Anche il terzo motivo è inammissibile, per difetto del requisito ex art. 366 c.p.p., comma 1, n. 3.

Oltre alla reiterazione di massime giurisprudenziali in ordine a vizi di nullità della sentenza per omessa motivazione circa il rifiuto di ammissione della consulenza tecnica di ufficio sollecitata dalla parte, la ricorrente ha, infatti, omesso del tutto di fornire indicazione puntali sulla rinvenibilità nel fascicolo processuale dei documenti – certificati trasmessi al datore di lavoro; relazioni peritali di parte – il cui contenuto non è stato descritto – che avrebbero supportato la richiesta di espletamento della indagine tecnica.

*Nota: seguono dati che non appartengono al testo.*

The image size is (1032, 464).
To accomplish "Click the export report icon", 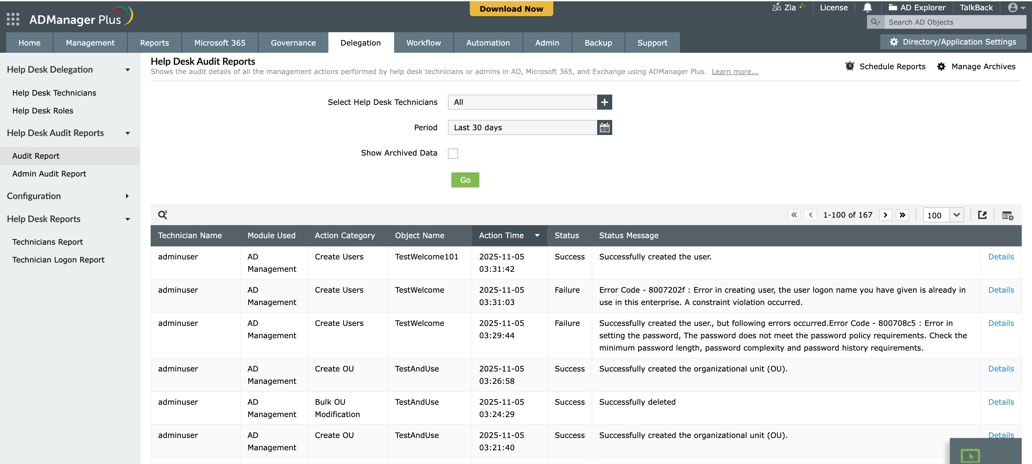I will [x=982, y=215].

In ogni caso la critica appare infondata, atteso che il Giudice di appello, diversamente da quanto sostenuto dalla ricorrente, ha motivato il rifiuto di ammissione della c.t.u. sul nesso eziologico tra le lesioni ed i postumi invalidanti allegati, ritenendo priva di alcun riscontro clinico oggettivo la “sintomatologia soggettiva” meramente riferita dalla M., e dunque ritenendo insufficienti i dati obiettivi, accertati dai sanitari, in base ai quali potere demandare all’ausiliario la verifica della causa di una patologia effettivamente dimostrata.

In conclusione il ricorso deve essere rigettato e la parte ricorrente va condannata alla rifusione delle spese del giudizio di legittimità liquidate in dispositivo.

P.Q.M.

rigetta il ricorso.

Condanna la ricorrente al pagamento in favore della controricorrente, delle spese del giudizio di legittimità, che liquida in Euro 5.500,00 per compensi, oltre alle spese forfettarie nella misura del 15 per cento, agli esborsi liquidati in Euro 200,00, ed agli accessori di legge.

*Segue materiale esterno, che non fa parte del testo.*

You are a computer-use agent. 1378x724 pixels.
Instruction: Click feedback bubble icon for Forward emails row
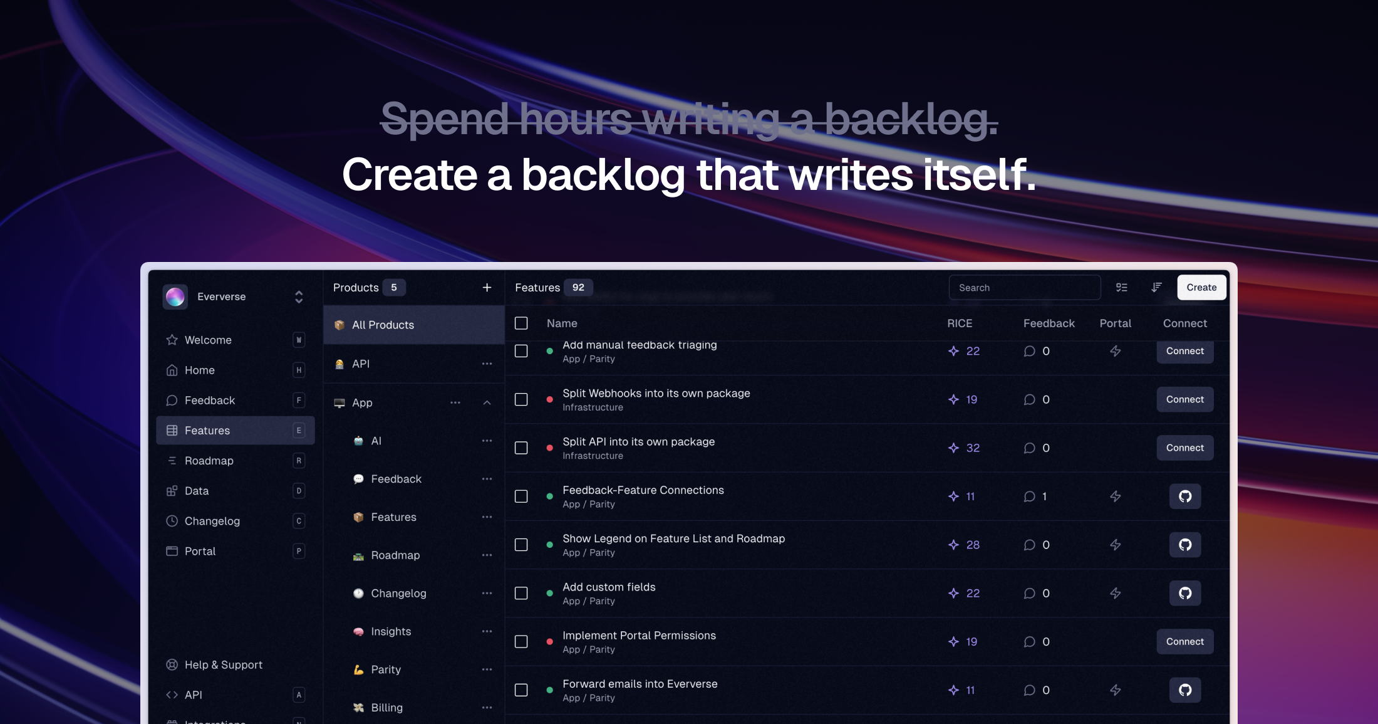point(1029,690)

Ai sensi del D.P.R. 30 maggio 2002, n. 115, art. 13, comma 1 quater, inserito dalla L. 24 dicembre 2012, n. 228, art. 1, comma 17, dà atto della sussistenza dei presupposti per il versamento, da parte della ricorrente, dell’ulteriore importo a titolo di contributo unificato pari a quello dovuto per il ricorso principale, a norma dello stesso art. 13, comma 1 bis.

Così deciso in Roma, il 6 maggio 2019.